RichardKnop / machinery

Machinery is an asynchronous task queue/job queue based on distributed message passing.
Mozilla Public License 2.0
7.57k stars 917 forks source link

Adding new workers is not picking up the tasks from the existing queue #261

Open bseenu opened 6 years ago

bseenu commented 6 years ago

I have a queue with few tasks and some workers doing the tasks, but adding new workers to is not picking up the tasks, bringing up the worker just shows the log

INFO: 2018/03/07 17:19:28 amqp.go:74 [*] Waiting for messages. To exit press CTRL+C

When there are many messages to consume

bseenu commented 6 years ago

Looks like this is only push based model, the worker is waiting for the event to pick up the task - https://github.com/RichardKnop/machinery/blob/master/v1/brokers/amqp.go#L172-L203

I think the model should be to connect to the queue directly and start consuming which will take care of the cases where the worker is added later on too

RichardKnop commented 6 years ago

@bseenu I will need to run tests but I am quite confident this is not the case. You can easily test that by adding some tasks to a queue and then after that launching a worker and it will consume the tasks.

Easiest way to test it:

go run example/machinery.go send

Later do:

go run example/machinery.go worker

You can even just publish JSON payloads directly to a queue and then launch worker and it will consume the tasks.

Make sure your routing configuration is correct.

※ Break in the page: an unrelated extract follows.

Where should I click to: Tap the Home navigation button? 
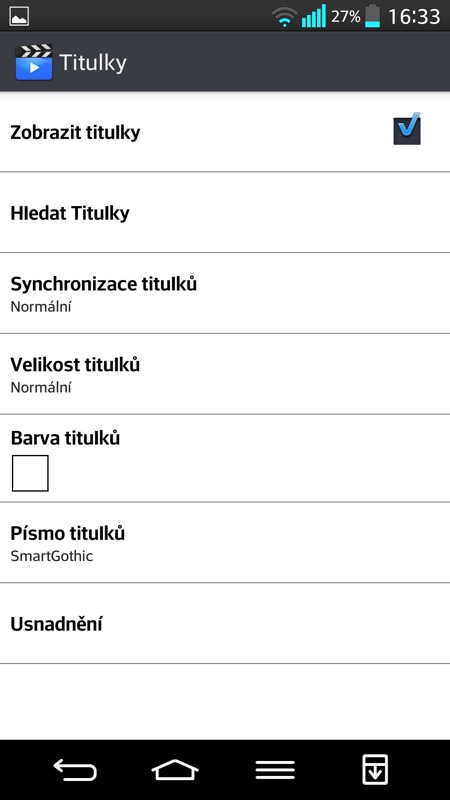(175, 769)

Take a look at ExchangeType or BindingKey.

For direct exchanges, it will use the same binding and routing key: https://github.com/RichardKnop/machinery/blob/c532b2a685fe0c35d77fca82f861845ad8b8a09b/v1/brokers/broker.go#L100

So it will consume tasks from the same queue as your binding key and tasks will be published using routing key which is identical.

Make sure you understand how RabbitMQ routing works: https://www.rabbitmq.com/tutorials/tutorial-four-python.html

And verify your AMQP routing settings are what you want them to be (i.e. in simplest setups you will probably want to use direct exchange type and then all tasks will simply be routed to the same queue based on the binding key and when you send tasks to workers they will also be published to the same queue).

bseenu commented 6 years ago

My settings are identical and i am using the direct exchange type as well

I have started some long running tasks yesterday with 4 workers and the messages were not getting de-queued as expected so to make it faster i will bring up 4 additional workers with the same settings as earlier ones and they just keep waiting there even though when they are message

I am able to reproduce this only the workers which were adding during pushing of tasks are working

RichardKnop commented 6 years ago

If these tasks are long running, they won't get acked by workers until they are processed. Could it be other worker is already processing them?

bseenu commented 6 years ago

Possible, but i had many messages in the queue in hundreds

georgekarrv commented 6 years ago

I am seeing similar behavior with Redis as the queue broker.

georgekarrv commented 6 years ago

so we are spinning up 10 docker containers that each launch 1 worker. using redis as the broker it works fine for some time and then it will stop pushing pending jobs through and when i jump onto the redis image and run 'dump machinery_tasks' the value is empty. There seems to be an issue where the key machinery tasks gets clobbered.

georgekarrv commented 6 years ago

@RichardKnop I would like to address this issue with a PR that limits the worker from grabbing a task off the queue unless it has a pool available but I do not have permissions to create a branch to base the PR off of.

georgekarrv commented 6 years ago

At least for redis I simply moved the pools creation to StartConsuming and monitor len(pool) - len(deliveries) > 0 to allow pulling off the queue This works very well for me.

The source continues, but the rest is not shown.